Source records
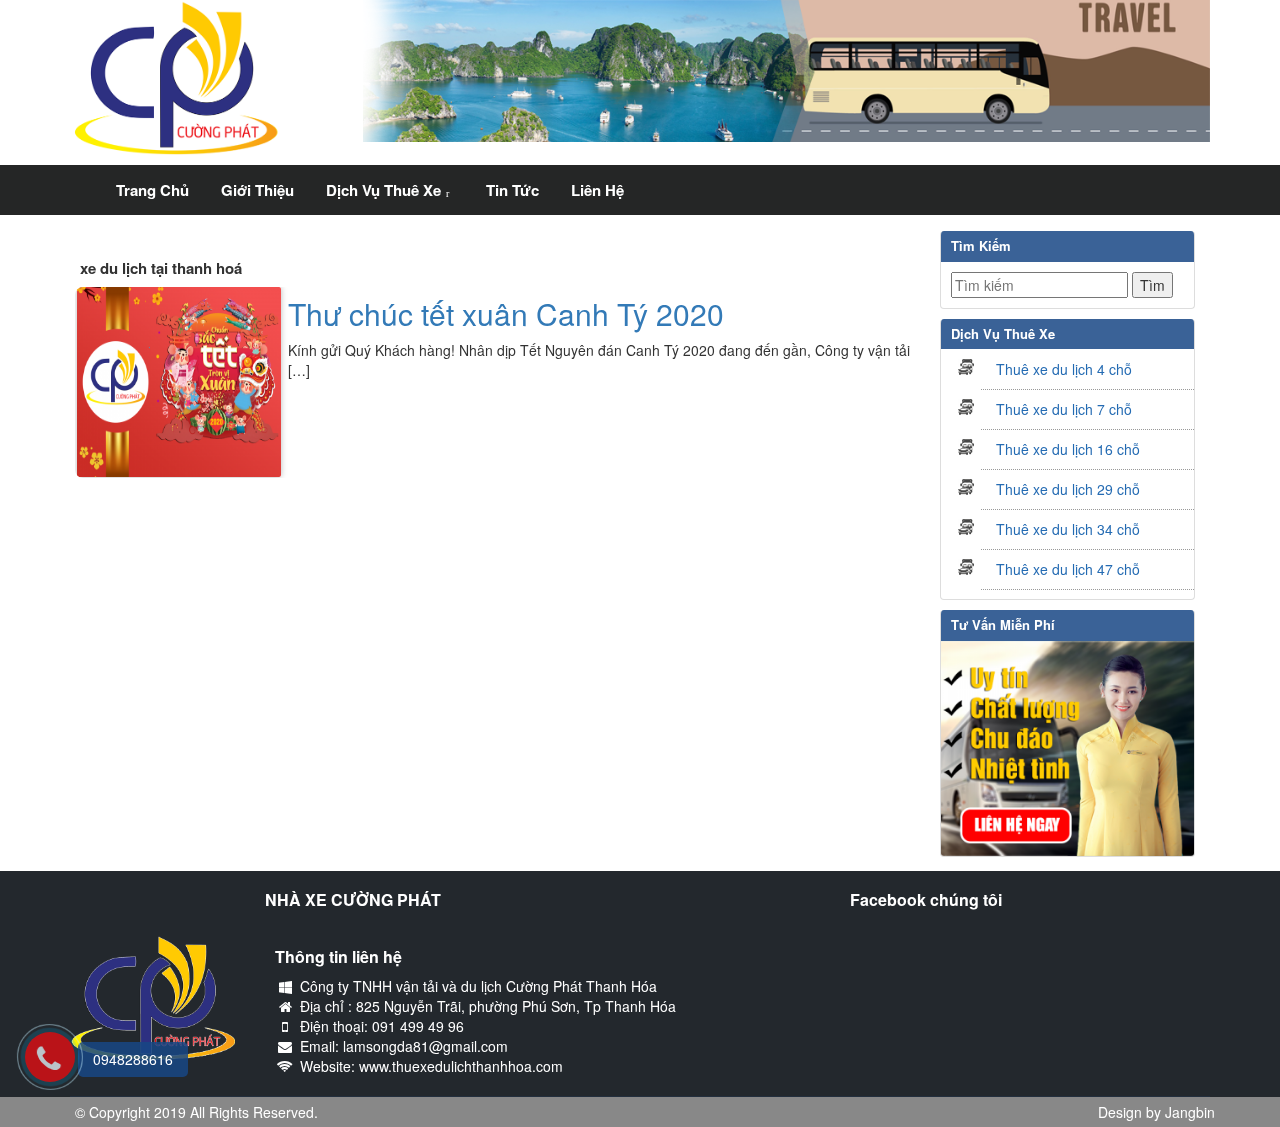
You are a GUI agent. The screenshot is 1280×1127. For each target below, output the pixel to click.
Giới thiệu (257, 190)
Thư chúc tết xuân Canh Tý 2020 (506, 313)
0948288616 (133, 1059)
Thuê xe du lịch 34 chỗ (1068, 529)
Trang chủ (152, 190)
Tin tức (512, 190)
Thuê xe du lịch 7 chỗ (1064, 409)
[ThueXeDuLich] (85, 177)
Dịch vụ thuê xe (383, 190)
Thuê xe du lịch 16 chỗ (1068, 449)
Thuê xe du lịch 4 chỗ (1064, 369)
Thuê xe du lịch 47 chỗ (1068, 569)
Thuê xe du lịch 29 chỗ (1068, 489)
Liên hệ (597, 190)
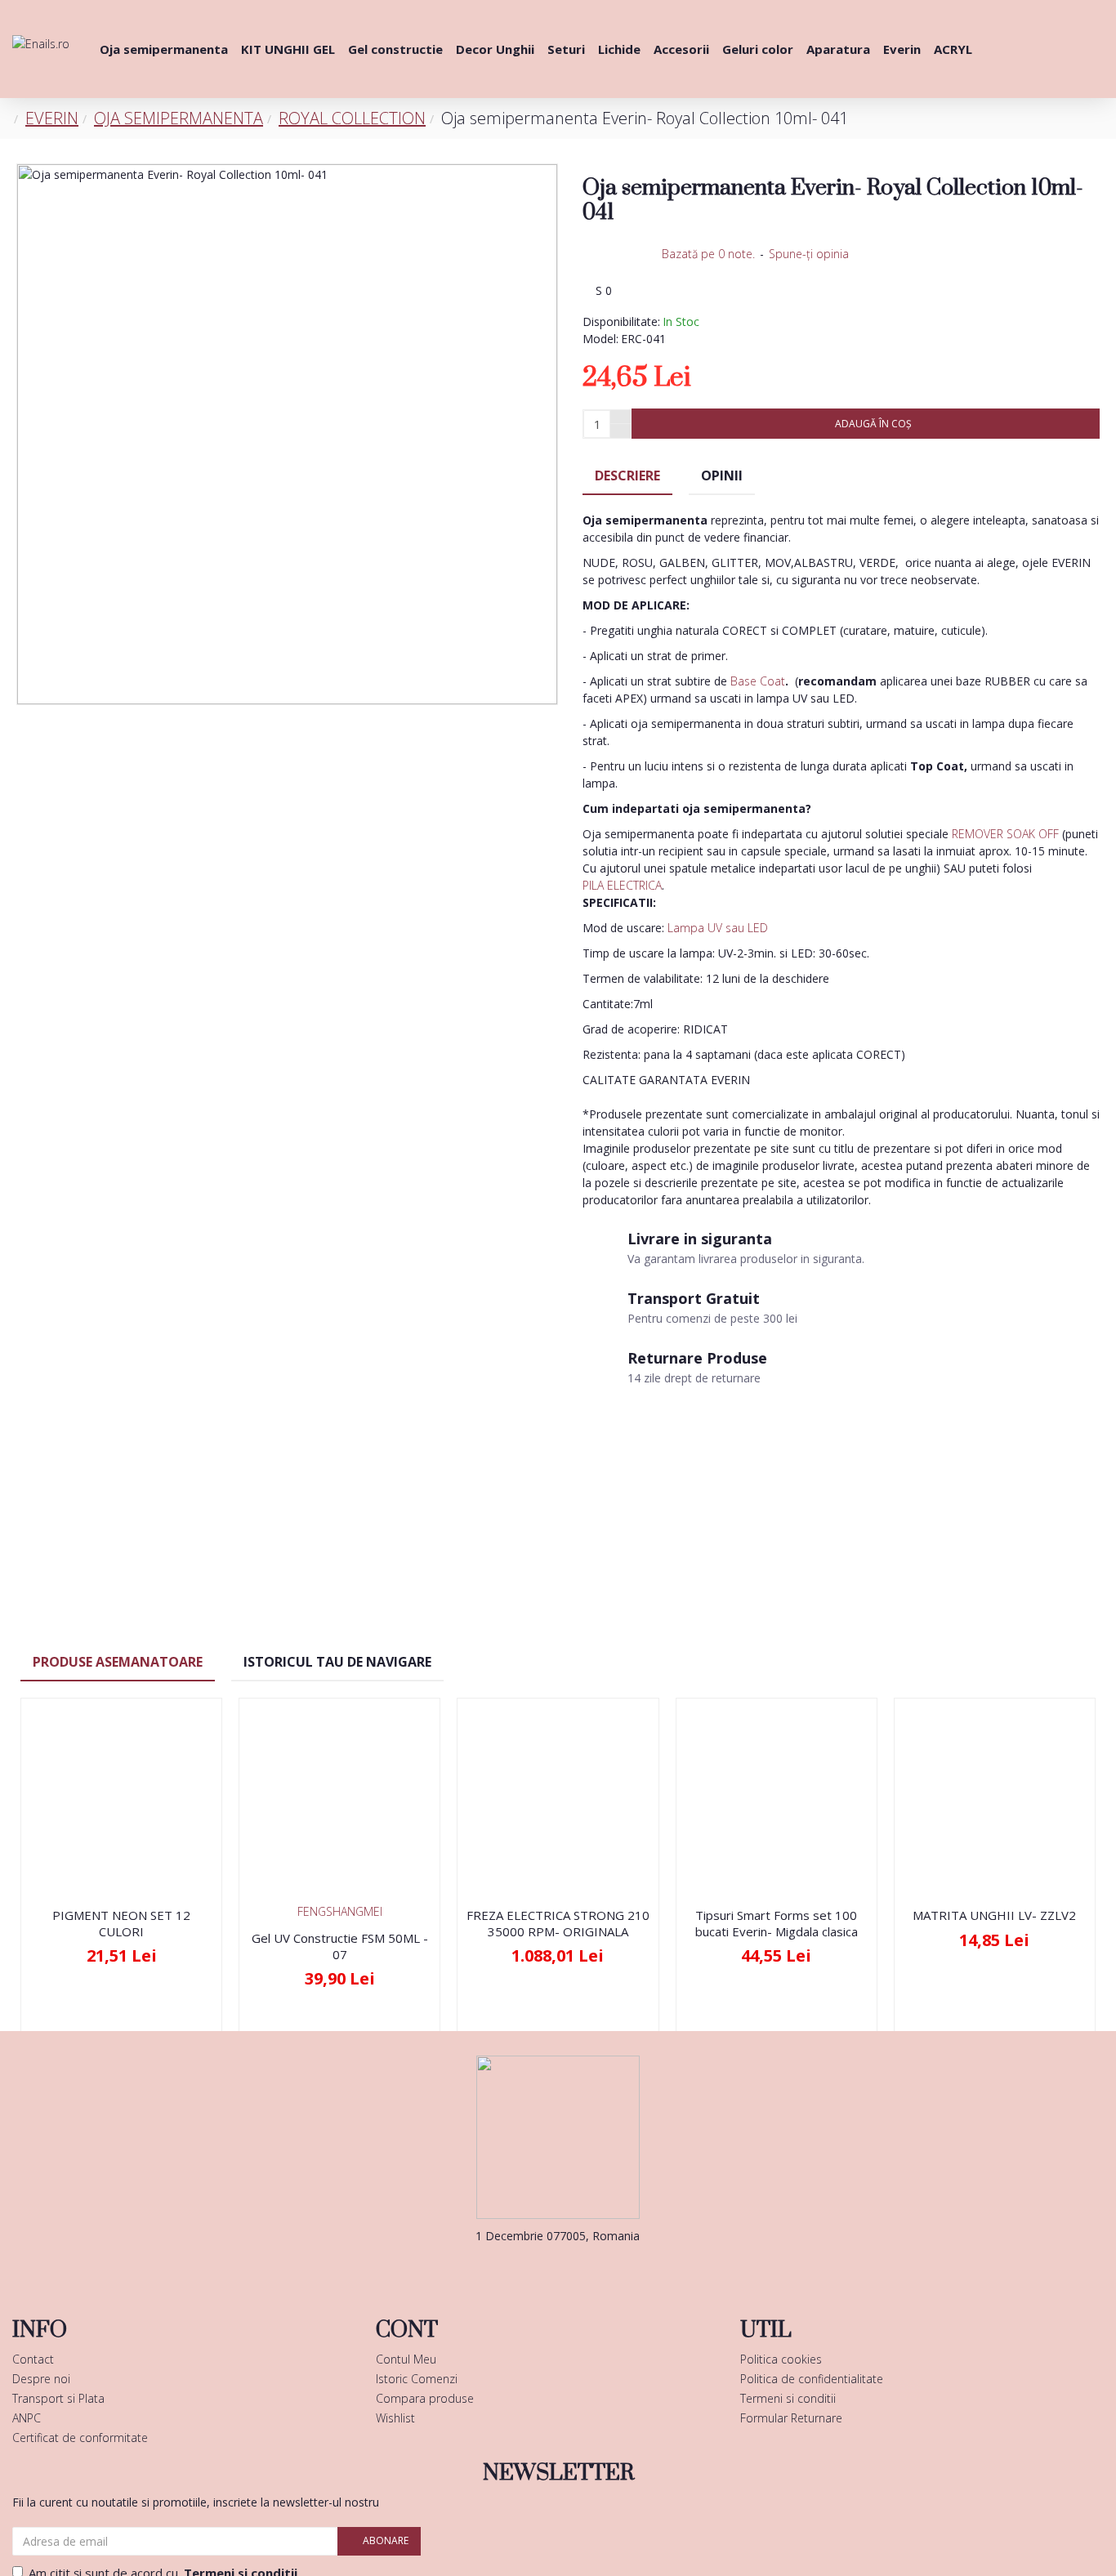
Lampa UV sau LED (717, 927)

## AIM OF THE TASK
Print the data above in full and exactly as it appears, skipping the pictures.

## OUTPUT OF THE EXERCISE
You are a GUI agent. The screenshot is 1280×1127. For each target below, output the pixel to click.
Giới thiệu (257, 190)
Thư chúc tết xuân Canh Tý 2020 (506, 313)
0948288616 (133, 1059)
Thuê xe du lịch 34 chỗ (1068, 529)
Trang chủ (152, 190)
Tin tức (512, 190)
Thuê xe du lịch 7 chỗ (1064, 409)
[ThueXeDuLich] (85, 177)
Dịch vụ thuê xe (383, 190)
Thuê xe du lịch 16 chỗ (1068, 449)
Thuê xe du lịch 4 chỗ (1064, 369)
Thuê xe du lịch 47 chỗ (1068, 569)
Thuê xe du lịch 29 chỗ (1068, 489)
Liên hệ (597, 190)
Lampa UV sau LED (717, 927)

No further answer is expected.